— Required action —
Each line below should be set down again unchanged.

— Supplied records —
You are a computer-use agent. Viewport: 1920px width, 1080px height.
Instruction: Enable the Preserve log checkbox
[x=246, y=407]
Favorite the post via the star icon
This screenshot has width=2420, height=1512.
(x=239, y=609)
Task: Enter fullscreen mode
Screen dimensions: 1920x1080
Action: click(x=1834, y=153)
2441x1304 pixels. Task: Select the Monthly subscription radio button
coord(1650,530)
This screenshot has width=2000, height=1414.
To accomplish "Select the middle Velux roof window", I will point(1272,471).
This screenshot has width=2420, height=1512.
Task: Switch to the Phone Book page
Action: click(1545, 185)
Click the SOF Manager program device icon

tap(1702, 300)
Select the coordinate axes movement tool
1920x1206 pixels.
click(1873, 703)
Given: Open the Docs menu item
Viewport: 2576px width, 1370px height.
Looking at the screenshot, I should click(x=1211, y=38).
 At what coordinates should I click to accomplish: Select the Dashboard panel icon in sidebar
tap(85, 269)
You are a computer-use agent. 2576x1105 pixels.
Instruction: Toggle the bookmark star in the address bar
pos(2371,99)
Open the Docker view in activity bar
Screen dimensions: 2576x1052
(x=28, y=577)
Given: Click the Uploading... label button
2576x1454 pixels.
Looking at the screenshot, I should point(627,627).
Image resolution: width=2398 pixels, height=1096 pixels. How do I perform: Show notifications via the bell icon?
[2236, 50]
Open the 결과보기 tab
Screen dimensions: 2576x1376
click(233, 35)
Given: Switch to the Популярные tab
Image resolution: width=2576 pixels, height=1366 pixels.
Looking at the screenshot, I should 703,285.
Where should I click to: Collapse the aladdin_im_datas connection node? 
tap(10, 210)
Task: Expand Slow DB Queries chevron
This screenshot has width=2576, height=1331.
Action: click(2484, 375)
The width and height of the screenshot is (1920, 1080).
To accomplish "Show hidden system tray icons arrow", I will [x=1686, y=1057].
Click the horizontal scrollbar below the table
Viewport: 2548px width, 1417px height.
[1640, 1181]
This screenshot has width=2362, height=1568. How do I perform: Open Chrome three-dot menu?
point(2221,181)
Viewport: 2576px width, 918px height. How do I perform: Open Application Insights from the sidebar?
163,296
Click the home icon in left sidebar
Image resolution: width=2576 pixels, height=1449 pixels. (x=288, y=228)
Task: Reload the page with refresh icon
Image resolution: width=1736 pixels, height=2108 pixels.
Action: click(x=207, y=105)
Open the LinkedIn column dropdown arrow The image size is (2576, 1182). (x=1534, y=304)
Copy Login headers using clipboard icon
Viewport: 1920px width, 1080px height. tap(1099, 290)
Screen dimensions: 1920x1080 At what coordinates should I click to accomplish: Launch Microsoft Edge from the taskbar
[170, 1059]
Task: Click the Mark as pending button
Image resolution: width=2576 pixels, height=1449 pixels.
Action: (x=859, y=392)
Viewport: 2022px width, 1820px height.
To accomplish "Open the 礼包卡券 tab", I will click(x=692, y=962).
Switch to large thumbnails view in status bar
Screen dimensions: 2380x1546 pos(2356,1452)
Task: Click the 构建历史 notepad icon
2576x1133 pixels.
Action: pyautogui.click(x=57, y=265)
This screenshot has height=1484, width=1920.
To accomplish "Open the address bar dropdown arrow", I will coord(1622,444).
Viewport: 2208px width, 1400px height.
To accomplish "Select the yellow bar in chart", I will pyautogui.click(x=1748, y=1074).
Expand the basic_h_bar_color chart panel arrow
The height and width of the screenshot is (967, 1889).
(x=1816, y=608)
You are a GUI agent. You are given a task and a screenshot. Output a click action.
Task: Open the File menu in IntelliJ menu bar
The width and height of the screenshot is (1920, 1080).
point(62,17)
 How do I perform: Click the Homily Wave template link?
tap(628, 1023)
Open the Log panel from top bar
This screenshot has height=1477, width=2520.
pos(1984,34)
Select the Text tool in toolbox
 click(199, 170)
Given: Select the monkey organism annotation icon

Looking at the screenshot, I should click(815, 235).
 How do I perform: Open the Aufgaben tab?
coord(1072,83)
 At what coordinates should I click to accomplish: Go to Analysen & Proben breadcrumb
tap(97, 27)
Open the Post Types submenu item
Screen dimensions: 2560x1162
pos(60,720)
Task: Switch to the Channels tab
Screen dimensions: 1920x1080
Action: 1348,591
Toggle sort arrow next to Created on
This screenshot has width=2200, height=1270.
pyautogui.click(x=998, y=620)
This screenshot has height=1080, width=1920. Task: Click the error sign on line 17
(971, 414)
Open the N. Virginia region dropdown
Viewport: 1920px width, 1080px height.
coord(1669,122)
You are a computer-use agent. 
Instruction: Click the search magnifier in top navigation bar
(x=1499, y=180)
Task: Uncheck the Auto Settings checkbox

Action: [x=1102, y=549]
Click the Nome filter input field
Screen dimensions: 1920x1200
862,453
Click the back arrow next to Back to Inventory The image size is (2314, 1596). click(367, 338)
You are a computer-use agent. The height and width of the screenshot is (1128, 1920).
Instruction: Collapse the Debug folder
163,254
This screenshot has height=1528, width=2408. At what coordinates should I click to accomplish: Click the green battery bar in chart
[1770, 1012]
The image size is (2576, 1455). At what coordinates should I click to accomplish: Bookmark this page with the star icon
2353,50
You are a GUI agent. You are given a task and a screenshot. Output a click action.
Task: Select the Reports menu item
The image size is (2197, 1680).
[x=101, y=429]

— Solution to this problem —
You are a computer-use agent. Viewport: 1920px width, 1080px height.
Instruction: Enable the Preserve log checkbox
[x=246, y=407]
Favorite the post via the star icon
This screenshot has width=2420, height=1512.
(x=239, y=609)
Task: Enter fullscreen mode
Screen dimensions: 1920x1080
Action: click(x=1834, y=153)
2441x1304 pixels. Task: Select the Monthly subscription radio button
coord(1650,530)
This screenshot has width=2000, height=1414.
To accomplish "Select the middle Velux roof window", I will point(1272,471).
This screenshot has width=2420, height=1512.
Task: Switch to the Phone Book page
Action: click(1545, 185)
Click the SOF Manager program device icon

tap(1702, 300)
Select the coordinate axes movement tool
1920x1206 pixels.
click(1873, 703)
Given: Open the Docs menu item
Viewport: 2576px width, 1370px height.
Looking at the screenshot, I should click(x=1211, y=38).
 At what coordinates should I click to accomplish: Select the Dashboard panel icon in sidebar
tap(85, 269)
You are a computer-use agent. 2576x1105 pixels.
Instruction: Toggle the bookmark star in the address bar
pos(2371,99)
Open the Docker view in activity bar
Screen dimensions: 2576x1052
(x=28, y=577)
Given: Click the Uploading... label button
2576x1454 pixels.
Looking at the screenshot, I should point(627,627).
Image resolution: width=2398 pixels, height=1096 pixels. How do I perform: Show notifications via the bell icon?
[2236, 50]
Open the 결과보기 tab
Screen dimensions: 2576x1376
click(233, 35)
Given: Switch to the Популярные tab
Image resolution: width=2576 pixels, height=1366 pixels.
Looking at the screenshot, I should 703,285.
Where should I click to: Collapse the aladdin_im_datas connection node? 
tap(10, 210)
Task: Expand Slow DB Queries chevron
This screenshot has width=2576, height=1331.
Action: click(2484, 375)
The width and height of the screenshot is (1920, 1080).
To accomplish "Show hidden system tray icons arrow", I will [x=1686, y=1057].
Click the horizontal scrollbar below the table
Viewport: 2548px width, 1417px height.
[1640, 1181]
This screenshot has width=2362, height=1568. How do I perform: Open Chrome three-dot menu?
point(2221,181)
Viewport: 2576px width, 918px height. How do I perform: Open Application Insights from the sidebar?
163,296
Click the home icon in left sidebar
Image resolution: width=2576 pixels, height=1449 pixels. (x=288, y=228)
Task: Reload the page with refresh icon
Image resolution: width=1736 pixels, height=2108 pixels.
Action: click(x=207, y=105)
Open the LinkedIn column dropdown arrow The image size is (2576, 1182). (x=1534, y=304)
Copy Login headers using clipboard icon
Viewport: 1920px width, 1080px height. tap(1099, 290)
Screen dimensions: 1920x1080 At what coordinates should I click to accomplish: Launch Microsoft Edge from the taskbar
[170, 1059]
Task: Click the Mark as pending button
Image resolution: width=2576 pixels, height=1449 pixels.
Action: (x=859, y=392)
Viewport: 2022px width, 1820px height.
To accomplish "Open the 礼包卡券 tab", I will click(x=692, y=962).
Switch to large thumbnails view in status bar
Screen dimensions: 2380x1546 pos(2356,1452)
Task: Click the 构建历史 notepad icon
2576x1133 pixels.
Action: pyautogui.click(x=57, y=265)
This screenshot has height=1484, width=1920.
To accomplish "Open the address bar dropdown arrow", I will coord(1622,444).
Viewport: 2208px width, 1400px height.
To accomplish "Select the yellow bar in chart", I will pyautogui.click(x=1748, y=1074).
Expand the basic_h_bar_color chart panel arrow
The height and width of the screenshot is (967, 1889).
(x=1816, y=608)
You are a GUI agent. You are given a task and a screenshot. Output a click action.
Task: Open the File menu in IntelliJ menu bar
The width and height of the screenshot is (1920, 1080).
point(62,17)
 How do I perform: Click the Homily Wave template link?
tap(628, 1023)
Open the Log panel from top bar
This screenshot has height=1477, width=2520.
pos(1984,34)
Select the Text tool in toolbox
 click(199, 170)
Given: Select the monkey organism annotation icon

Looking at the screenshot, I should click(815, 235).
 How do I perform: Open the Aufgaben tab?
coord(1072,83)
 At what coordinates should I click to accomplish: Go to Analysen & Proben breadcrumb
tap(97, 27)
Open the Post Types submenu item
Screen dimensions: 2560x1162
pos(60,720)
Task: Switch to the Channels tab
Screen dimensions: 1920x1080
Action: 1348,591
Toggle sort arrow next to Created on
This screenshot has width=2200, height=1270.
pyautogui.click(x=998, y=620)
This screenshot has height=1080, width=1920. Task: Click the error sign on line 17
(971, 414)
Open the N. Virginia region dropdown
Viewport: 1920px width, 1080px height.
coord(1669,122)
You are a computer-use agent. 
Instruction: Click the search magnifier in top navigation bar
(x=1499, y=180)
Task: Uncheck the Auto Settings checkbox

Action: [x=1102, y=549]
Click the Nome filter input field
Screen dimensions: 1920x1200
862,453
Click the back arrow next to Back to Inventory The image size is (2314, 1596). click(367, 338)
You are a computer-use agent. The height and width of the screenshot is (1128, 1920).
Instruction: Collapse the Debug folder
163,254
This screenshot has height=1528, width=2408. At what coordinates should I click to accomplish: Click the green battery bar in chart
[1770, 1012]
The image size is (2576, 1455). At what coordinates should I click to accomplish: Bookmark this page with the star icon
2353,50
You are a GUI agent. You are given a task and a screenshot. Output a click action.
Task: Select the Reports menu item
The image size is (2197, 1680).
[x=101, y=429]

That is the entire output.